→ Work task
Please filter the listing for the string "textured" and copy each matching line.

→ Extracted records

-=-=-

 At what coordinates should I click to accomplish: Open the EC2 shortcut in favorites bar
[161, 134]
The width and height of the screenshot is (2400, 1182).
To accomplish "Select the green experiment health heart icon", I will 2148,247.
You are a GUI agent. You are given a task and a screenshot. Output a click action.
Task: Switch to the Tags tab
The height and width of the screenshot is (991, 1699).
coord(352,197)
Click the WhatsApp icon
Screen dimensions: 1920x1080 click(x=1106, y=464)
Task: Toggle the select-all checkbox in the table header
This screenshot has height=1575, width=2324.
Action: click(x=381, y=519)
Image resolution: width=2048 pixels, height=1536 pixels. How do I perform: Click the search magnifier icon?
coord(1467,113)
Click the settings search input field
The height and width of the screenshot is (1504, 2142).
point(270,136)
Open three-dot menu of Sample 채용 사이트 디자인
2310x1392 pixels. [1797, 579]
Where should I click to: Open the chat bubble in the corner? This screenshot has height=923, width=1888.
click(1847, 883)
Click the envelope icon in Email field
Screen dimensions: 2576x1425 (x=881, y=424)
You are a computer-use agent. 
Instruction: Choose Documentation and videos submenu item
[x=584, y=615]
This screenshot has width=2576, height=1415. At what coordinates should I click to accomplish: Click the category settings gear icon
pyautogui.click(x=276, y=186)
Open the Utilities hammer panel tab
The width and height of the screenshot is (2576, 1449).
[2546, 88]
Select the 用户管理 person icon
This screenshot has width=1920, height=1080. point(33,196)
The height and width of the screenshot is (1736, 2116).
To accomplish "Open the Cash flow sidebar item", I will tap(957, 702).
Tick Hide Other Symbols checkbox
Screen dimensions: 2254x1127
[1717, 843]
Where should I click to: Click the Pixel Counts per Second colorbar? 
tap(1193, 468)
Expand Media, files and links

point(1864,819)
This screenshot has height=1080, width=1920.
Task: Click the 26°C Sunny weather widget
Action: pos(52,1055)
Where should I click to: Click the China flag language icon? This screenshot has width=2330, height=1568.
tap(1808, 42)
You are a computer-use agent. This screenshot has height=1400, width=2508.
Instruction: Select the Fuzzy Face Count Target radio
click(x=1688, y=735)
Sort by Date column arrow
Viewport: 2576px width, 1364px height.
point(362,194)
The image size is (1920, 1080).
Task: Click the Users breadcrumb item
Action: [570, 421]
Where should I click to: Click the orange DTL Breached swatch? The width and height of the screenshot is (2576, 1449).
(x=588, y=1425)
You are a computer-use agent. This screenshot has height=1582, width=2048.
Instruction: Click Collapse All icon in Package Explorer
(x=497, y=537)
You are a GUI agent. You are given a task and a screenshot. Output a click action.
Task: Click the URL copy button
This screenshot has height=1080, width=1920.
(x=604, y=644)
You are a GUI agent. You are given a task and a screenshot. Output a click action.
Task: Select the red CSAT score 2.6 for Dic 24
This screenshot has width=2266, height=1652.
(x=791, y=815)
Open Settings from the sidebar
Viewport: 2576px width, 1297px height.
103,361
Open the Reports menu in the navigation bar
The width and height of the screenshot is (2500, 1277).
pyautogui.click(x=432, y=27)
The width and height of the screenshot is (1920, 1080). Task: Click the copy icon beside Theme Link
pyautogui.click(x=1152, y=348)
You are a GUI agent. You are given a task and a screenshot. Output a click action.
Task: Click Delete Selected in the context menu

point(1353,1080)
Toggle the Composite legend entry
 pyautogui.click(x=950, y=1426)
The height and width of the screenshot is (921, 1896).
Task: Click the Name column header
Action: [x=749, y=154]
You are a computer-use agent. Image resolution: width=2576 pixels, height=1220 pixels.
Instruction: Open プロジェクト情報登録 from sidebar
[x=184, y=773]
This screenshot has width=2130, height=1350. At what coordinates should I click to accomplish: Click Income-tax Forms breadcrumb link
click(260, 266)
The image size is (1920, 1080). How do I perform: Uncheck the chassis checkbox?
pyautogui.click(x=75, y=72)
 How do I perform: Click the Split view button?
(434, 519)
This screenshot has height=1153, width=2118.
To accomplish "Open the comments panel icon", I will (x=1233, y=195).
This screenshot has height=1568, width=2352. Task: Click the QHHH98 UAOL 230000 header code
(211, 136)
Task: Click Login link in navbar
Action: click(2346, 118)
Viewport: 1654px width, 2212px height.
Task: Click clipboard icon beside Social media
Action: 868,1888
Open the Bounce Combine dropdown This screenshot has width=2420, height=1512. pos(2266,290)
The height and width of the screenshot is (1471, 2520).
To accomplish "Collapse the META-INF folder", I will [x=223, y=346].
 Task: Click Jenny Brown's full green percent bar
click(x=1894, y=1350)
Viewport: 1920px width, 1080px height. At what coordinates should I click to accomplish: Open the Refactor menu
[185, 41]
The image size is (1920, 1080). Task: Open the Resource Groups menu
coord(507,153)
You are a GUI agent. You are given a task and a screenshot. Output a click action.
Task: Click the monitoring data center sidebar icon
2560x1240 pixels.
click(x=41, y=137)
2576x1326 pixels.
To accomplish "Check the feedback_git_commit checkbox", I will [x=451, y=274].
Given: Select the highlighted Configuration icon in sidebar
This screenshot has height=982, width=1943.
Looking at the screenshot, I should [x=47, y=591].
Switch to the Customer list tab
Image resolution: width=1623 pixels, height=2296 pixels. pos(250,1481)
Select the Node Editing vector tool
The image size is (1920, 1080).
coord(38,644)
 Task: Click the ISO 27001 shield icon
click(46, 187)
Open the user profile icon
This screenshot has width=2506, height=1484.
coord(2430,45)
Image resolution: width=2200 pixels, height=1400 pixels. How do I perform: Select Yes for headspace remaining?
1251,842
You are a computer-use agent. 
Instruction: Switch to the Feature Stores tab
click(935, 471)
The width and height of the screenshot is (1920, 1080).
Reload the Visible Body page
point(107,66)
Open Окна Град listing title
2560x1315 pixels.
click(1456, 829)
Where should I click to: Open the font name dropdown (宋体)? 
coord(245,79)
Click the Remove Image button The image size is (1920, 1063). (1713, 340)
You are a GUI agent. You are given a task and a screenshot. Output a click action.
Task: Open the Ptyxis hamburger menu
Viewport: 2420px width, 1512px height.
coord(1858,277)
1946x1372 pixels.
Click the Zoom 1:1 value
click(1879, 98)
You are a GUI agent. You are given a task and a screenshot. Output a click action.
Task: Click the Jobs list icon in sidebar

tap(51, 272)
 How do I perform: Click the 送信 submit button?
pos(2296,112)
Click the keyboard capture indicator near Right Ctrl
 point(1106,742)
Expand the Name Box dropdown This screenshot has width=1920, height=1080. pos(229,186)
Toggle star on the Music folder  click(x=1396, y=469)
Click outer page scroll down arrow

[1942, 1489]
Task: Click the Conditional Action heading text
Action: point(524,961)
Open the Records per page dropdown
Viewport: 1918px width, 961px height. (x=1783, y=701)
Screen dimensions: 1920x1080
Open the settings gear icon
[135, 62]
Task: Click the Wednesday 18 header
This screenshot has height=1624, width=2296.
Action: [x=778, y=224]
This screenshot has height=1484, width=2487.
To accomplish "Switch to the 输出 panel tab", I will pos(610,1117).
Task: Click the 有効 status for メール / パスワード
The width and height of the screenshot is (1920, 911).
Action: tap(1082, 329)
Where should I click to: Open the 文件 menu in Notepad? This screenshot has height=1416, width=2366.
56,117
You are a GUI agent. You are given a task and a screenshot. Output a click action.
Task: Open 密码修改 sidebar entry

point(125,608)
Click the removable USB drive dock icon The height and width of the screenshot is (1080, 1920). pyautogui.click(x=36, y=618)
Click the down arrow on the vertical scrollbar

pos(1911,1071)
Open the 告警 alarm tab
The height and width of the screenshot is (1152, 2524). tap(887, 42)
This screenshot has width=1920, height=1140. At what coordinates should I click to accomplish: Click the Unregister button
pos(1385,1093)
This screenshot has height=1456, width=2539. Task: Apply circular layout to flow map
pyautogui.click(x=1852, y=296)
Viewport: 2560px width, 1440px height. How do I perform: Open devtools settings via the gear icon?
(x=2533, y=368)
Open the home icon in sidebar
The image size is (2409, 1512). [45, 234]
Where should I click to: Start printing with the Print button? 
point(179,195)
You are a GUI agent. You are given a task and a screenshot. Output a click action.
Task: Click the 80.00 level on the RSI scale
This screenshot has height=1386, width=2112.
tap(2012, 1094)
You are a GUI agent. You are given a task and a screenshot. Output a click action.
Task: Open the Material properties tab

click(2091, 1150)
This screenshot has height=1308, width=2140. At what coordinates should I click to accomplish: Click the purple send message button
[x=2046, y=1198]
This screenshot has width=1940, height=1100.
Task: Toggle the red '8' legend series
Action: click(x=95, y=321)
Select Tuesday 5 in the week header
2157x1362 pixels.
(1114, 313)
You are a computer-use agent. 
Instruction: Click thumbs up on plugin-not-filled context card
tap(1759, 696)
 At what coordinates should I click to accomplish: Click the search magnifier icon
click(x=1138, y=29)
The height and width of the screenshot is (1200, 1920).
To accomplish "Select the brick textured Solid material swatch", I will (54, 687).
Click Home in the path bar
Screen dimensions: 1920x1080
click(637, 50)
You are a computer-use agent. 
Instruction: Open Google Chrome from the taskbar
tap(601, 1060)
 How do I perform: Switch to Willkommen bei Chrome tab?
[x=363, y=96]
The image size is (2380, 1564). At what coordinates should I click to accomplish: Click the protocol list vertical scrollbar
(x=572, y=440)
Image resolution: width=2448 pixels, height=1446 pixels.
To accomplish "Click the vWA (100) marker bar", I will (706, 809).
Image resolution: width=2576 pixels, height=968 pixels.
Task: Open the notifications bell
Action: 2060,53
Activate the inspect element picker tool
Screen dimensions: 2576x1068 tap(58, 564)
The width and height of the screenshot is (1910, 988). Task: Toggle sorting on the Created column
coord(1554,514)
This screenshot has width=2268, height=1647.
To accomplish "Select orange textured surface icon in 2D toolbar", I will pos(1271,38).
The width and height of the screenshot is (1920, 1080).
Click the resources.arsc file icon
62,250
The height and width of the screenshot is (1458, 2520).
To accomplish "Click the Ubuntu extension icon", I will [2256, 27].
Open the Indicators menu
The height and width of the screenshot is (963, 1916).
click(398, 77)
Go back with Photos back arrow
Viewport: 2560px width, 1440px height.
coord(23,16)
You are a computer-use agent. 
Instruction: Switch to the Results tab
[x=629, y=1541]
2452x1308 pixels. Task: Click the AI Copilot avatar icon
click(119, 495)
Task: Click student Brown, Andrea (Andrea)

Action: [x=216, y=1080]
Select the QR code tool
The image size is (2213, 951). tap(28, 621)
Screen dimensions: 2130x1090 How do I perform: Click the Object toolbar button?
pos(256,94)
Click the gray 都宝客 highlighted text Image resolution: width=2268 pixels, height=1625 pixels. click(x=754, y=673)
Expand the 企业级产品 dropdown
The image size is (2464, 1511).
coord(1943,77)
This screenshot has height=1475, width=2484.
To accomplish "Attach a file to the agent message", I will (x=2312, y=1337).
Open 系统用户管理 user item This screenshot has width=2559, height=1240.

-=-=-

→ Task response
To accomplish "Select the brick textured Solid material swatch", I will (54, 687).
To accomplish "Select orange textured surface icon in 2D toolbar", I will pos(1271,38).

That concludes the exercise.